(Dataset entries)
%%

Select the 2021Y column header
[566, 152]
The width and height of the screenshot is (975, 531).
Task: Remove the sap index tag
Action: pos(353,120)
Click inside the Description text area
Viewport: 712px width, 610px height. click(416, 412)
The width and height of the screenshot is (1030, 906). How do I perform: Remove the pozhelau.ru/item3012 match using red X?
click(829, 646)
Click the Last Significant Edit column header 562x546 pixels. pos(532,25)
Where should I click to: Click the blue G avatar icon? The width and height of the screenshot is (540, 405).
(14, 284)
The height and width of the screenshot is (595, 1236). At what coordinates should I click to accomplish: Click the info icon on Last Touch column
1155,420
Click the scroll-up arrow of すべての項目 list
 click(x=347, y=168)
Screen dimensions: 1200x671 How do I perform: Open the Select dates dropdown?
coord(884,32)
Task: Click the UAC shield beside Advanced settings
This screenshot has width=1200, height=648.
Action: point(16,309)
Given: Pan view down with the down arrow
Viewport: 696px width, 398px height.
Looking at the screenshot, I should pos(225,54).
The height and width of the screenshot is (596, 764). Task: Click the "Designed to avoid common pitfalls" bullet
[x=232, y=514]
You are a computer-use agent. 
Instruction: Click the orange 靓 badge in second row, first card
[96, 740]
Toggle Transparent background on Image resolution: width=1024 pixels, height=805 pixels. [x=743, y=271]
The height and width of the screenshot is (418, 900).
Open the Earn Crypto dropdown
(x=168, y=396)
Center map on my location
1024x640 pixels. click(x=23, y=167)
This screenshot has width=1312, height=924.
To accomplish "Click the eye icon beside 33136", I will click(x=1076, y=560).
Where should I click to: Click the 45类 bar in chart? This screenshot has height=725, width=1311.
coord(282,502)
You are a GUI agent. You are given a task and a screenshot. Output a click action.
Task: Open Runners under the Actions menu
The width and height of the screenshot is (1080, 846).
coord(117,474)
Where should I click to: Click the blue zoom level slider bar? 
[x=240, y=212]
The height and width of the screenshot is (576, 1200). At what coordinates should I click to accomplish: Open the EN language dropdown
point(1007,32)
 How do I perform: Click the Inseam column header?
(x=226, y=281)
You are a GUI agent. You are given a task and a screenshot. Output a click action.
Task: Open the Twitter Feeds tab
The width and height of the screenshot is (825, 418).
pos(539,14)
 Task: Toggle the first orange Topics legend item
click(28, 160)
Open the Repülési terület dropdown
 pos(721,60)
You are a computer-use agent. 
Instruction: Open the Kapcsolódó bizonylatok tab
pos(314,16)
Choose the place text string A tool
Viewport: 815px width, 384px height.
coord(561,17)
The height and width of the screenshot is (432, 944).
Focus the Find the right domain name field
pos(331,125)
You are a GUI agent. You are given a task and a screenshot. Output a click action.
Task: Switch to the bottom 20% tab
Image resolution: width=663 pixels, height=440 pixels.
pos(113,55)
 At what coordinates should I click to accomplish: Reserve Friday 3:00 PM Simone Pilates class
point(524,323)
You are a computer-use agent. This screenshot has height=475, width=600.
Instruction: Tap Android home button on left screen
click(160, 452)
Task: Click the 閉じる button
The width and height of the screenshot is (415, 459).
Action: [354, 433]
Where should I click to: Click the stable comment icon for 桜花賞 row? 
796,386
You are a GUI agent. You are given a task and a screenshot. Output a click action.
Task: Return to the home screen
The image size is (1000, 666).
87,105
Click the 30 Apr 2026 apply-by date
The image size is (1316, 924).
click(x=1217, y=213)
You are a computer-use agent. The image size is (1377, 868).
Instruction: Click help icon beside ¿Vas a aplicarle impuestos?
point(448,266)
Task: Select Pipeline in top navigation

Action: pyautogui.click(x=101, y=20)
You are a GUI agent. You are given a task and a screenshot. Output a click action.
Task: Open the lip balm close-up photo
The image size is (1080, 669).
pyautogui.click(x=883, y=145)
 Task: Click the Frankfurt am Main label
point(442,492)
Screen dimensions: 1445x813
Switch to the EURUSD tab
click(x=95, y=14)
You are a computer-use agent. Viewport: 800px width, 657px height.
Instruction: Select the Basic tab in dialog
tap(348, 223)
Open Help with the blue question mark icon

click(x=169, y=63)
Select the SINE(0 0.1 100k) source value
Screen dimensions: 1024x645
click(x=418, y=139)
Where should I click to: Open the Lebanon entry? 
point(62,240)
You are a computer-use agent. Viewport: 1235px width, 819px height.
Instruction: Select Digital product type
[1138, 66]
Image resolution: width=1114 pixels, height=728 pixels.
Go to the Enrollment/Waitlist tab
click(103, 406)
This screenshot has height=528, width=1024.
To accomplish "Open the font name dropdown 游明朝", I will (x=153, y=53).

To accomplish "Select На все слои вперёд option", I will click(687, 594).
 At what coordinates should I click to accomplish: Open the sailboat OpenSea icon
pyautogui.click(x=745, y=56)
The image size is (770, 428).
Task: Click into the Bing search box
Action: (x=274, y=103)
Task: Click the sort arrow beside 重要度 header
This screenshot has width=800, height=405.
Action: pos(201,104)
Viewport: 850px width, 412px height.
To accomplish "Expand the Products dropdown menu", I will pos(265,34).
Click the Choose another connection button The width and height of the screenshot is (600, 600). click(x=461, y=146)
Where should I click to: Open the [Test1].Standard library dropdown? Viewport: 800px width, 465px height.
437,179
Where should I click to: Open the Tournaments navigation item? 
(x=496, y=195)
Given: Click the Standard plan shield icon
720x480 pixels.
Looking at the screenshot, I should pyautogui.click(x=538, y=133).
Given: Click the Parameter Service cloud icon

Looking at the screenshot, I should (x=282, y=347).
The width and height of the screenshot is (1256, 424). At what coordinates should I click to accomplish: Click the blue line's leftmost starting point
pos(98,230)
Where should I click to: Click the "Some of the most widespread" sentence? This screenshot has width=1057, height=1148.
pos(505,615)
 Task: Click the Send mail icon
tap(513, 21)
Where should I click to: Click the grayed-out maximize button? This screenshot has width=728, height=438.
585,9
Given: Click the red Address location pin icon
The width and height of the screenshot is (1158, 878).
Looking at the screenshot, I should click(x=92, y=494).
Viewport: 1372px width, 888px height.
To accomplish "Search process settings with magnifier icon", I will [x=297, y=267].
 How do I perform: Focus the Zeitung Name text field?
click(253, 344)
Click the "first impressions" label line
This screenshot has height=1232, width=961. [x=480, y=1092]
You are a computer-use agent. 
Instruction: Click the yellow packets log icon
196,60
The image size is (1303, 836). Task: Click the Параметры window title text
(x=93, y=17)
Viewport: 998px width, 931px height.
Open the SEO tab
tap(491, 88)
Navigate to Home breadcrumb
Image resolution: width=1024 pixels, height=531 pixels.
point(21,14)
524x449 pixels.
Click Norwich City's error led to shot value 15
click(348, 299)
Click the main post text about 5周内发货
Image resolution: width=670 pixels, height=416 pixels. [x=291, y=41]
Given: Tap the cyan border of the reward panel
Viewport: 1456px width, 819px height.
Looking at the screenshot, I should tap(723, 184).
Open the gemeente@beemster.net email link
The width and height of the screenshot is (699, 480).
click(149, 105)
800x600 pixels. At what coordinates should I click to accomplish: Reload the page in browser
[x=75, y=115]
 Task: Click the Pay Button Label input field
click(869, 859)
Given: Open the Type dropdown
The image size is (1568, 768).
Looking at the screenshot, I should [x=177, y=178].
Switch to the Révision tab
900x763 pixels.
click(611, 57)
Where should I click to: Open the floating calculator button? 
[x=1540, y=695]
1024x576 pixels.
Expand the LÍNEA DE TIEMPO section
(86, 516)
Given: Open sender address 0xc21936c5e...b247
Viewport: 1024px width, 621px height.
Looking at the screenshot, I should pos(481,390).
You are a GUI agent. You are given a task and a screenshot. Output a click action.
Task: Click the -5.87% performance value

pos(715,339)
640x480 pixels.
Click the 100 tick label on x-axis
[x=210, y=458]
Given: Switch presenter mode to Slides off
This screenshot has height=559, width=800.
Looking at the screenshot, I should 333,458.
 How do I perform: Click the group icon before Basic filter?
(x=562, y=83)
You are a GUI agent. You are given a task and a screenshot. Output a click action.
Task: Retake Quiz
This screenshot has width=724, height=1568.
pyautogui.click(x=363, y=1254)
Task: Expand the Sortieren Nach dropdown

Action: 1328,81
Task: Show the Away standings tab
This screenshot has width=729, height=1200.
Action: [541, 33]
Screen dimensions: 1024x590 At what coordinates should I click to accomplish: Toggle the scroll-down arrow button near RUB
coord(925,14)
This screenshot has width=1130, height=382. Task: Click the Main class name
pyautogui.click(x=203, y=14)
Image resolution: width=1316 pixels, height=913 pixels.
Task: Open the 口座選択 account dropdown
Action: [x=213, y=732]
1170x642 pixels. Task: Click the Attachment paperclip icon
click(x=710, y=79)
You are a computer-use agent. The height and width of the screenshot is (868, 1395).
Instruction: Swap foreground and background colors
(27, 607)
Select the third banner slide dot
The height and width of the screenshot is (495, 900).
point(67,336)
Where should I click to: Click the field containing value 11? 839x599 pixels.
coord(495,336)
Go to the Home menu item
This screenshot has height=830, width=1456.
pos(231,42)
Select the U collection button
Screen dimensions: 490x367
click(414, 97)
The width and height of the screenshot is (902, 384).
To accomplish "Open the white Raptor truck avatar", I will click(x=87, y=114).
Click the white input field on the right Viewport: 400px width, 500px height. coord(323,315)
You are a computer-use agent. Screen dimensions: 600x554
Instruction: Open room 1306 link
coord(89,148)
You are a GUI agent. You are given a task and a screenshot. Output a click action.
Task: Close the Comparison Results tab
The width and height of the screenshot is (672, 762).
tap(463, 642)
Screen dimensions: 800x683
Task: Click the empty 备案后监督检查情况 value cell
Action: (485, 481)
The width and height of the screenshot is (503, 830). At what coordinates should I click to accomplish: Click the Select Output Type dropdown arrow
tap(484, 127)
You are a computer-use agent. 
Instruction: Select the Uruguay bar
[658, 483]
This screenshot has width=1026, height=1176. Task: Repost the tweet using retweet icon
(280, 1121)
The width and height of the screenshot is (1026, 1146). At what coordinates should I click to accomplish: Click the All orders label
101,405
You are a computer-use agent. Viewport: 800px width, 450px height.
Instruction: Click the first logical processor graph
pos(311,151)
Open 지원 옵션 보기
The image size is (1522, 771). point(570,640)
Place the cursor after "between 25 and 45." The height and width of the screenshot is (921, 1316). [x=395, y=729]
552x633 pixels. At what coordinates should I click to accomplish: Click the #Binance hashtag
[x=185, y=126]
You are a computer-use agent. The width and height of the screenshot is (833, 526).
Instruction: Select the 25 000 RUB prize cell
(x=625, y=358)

%%

Reply with one number, the count of lines in the entries that hold the string "white".

▶ **Response to this task**
2